Mohammed was 10 when his father was killed by the Janjaweed militia during a raid of their village of Barde in Sudan's war-torn Darfur region in 2003. It was burned to the ground before the militia departed. Eight years later he finally fled the violence, heading first to Egypt before crossing the Sinai Desert on foot to Israel.
The reasons people have to leave home are as numerous as there are people forced to flea.
He eventually found work in Tel Aviv, earning a modest living while helping to support his mother, two brothers and a sister who are living in a refugee camp back home.

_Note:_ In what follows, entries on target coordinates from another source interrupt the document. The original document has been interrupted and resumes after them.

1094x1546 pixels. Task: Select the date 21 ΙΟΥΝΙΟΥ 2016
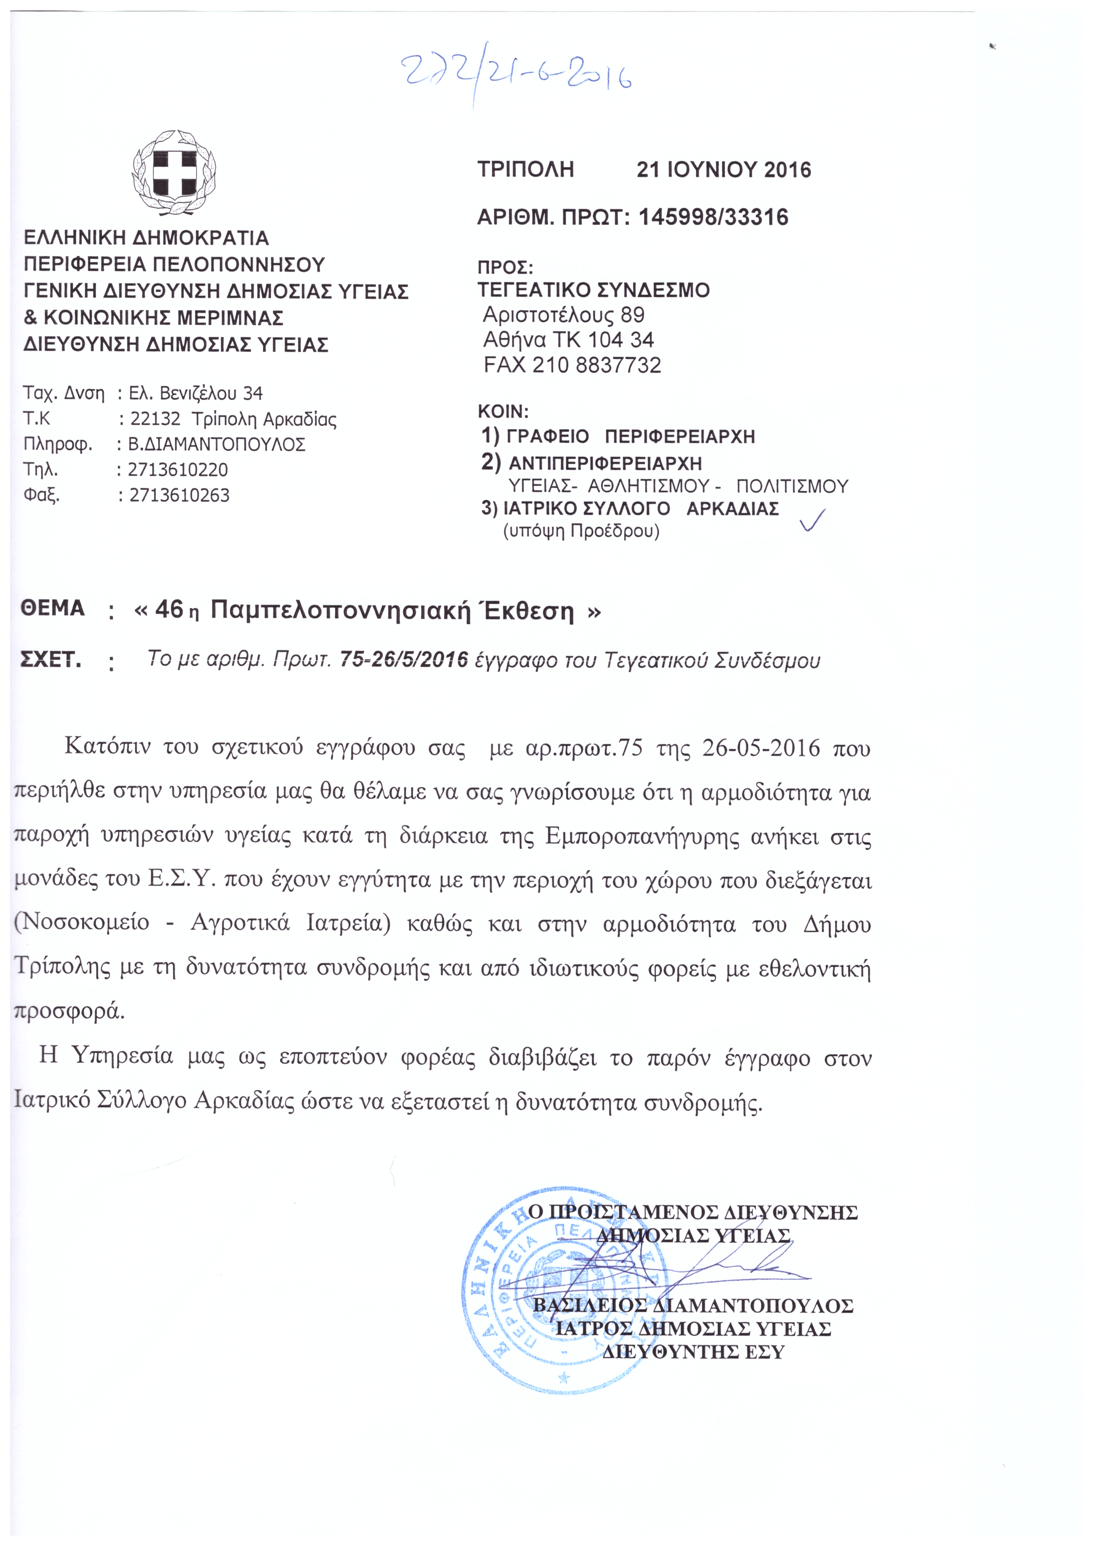click(724, 170)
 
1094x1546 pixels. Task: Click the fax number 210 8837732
click(596, 365)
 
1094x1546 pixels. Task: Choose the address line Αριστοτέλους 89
click(564, 314)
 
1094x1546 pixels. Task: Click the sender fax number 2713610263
click(179, 495)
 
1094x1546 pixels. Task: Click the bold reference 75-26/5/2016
click(403, 660)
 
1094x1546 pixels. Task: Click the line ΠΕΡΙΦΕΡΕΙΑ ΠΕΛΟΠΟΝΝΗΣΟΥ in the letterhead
click(175, 264)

But Mohammmed also considers himself a full-time runner, a passion he discovered in 2014, when his best friend urged him to join the Hasimta Alley Runners club. About a year ago, he began a seven-day-a-week training regimen that's beginning to bear fruit. Running for his Tel Aviv club, Mohammmed finished 40th in his European Champion Clubs Cup debut in 2017, 30th in 2018 and 22nd in the 2019 edition on 3 February in Albufeira, Portugal. Nineteen days later he improved his road PB to 29:37 when he finished second in the 10km in Tel Aviv.
"There is a big difference between the European club championships and the world championships, but it's ok, I will do my best here."
Nait-Hammou doesn't have quite the same credentials, but he's closing in. He began running in 2012 at 17, and in recent years, like Mohammmed, balances his running with a full-time job. And, also like his teammate, he arrives in the best form of his life, on the heels of a 30:30 10km PB he ran in Paris last weekend.
"I plan to do my best, of course," Nait-Hammou said. "But just to be in the same race with these great runners that I only know from watching them, it will be a very special feeling."